Devonte Dawayne Patterson (born November 1, 1996) is an American professional basketball player who last played for the Lakeland Magic of the NBA G League. He played college basketball at Ranger College and Prairie View A&M.

==Early life==
Patterson was homeschooled before 2014, when he moved in with Neal Hawks, the brother-in-law of Mark Cuban. Patterson enrolled at Bridgeport and helped led the team to the 2015 UIL Class 4A state basketball championship.

==College career==
Patterson began his collegiate career at Ranger College before transferring to Prairie View A&M. As a junior, Patterson averaged 13.5 points and 5.0 rebounds per game. He was named to the First Team All-SWAC. He declared for the 2019 NBA draft but withdrew to return to school. Patterson was suspended for the first eight games of his senior season due to an error in draft paperwork. On March 5, 2020, he scored a career-high 33 points and had 10 rebounds in an 80–71 loss to Alcorn State. As a senior, Patterson finished third in the league in points per game (15.8), and ranked fourth in rebounds per game (6.4) while shooting 46.3 percent on a team that clinched back-to-back regular season titles. He was named SWAC Player of the Year.

==Professional career==
===Omaha's Finest (2021)===
After going undrafted in the 2020 NBA draft, Patterson signed an Exhibit 10 contract with the Dallas Mavericks. He did not make the final roster. In 2021, Patterson joined Omaha's Finest of The Basketball League for its debut season.

===Iowa Wolves (2021)===
On October 23, 2021, Patterson was selected with the 17th pick of the second round of the 2021 NBA G League draft by the Lakeland Magic, subsequently traded to the Iowa Wolves, where he played in three games, before being waived on December 6.

===Grand Rapids Gold (2021)===
On December 8, 2021, Patterson signed with the Grand Rapids Gold, appearing in four games. On December 15, he was waived, but was re-signed four days later.

===Wisconsin Herd (2021)===
Patterson played one game for the Wisconsin Herd on December 24.

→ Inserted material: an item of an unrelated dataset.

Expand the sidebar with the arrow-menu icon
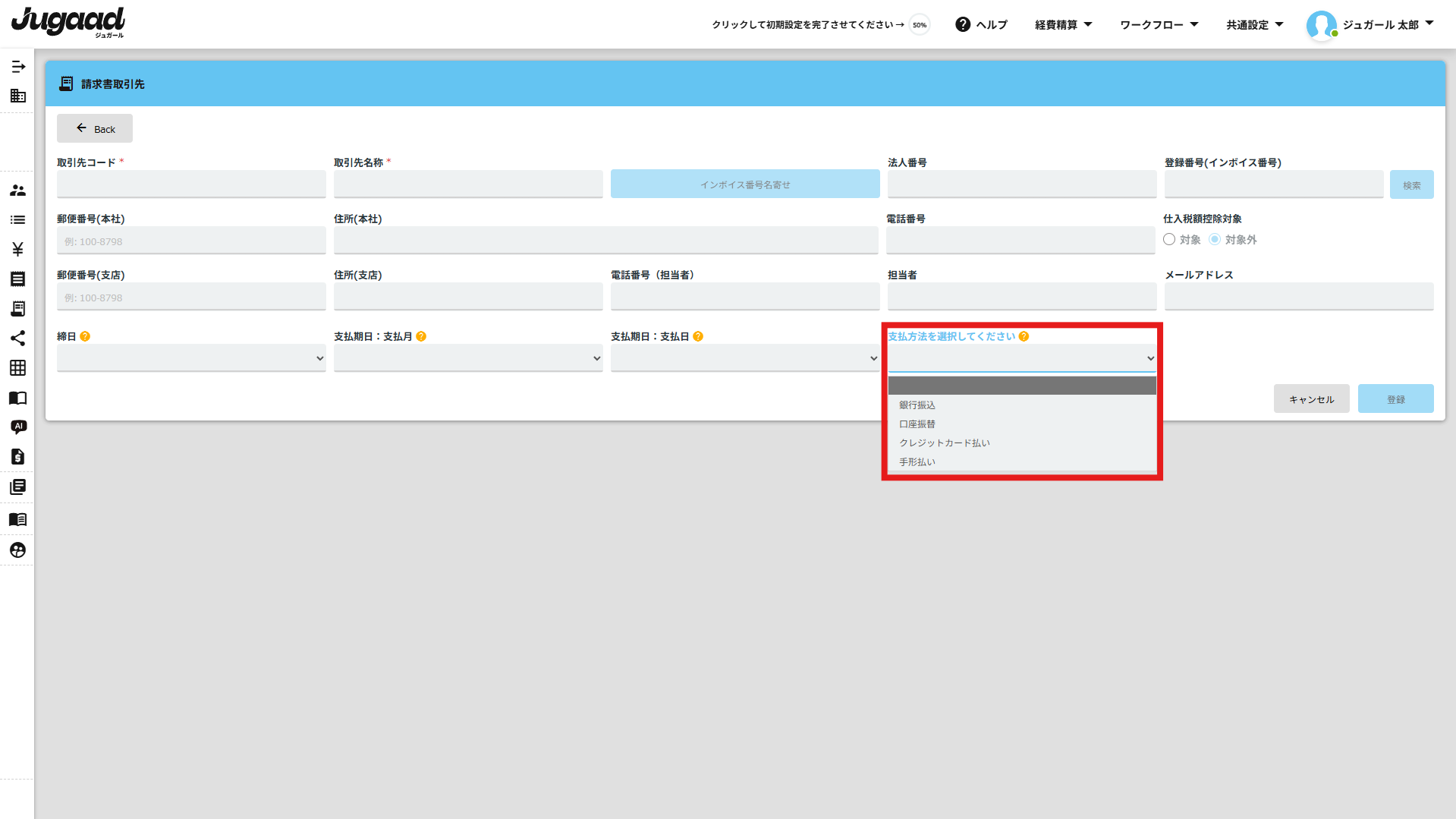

===Lakeland Magic (2021–2022)===
On December 30, 2021, following the Orlando Magic calling up several players from the Lakeland Magic due to injuries and infections in the NBA team, Patterson was acquired by Lakeland. He appeared in seven games, but was waived on January 24, 2022. Patterson was re-acquired by the Lakeland Magic on January 28, but was waived again on January 31.

===Rayos de Hermosillo (2022)===
Patterson joined Mexican team Rayos de Hermosillo in early 2022.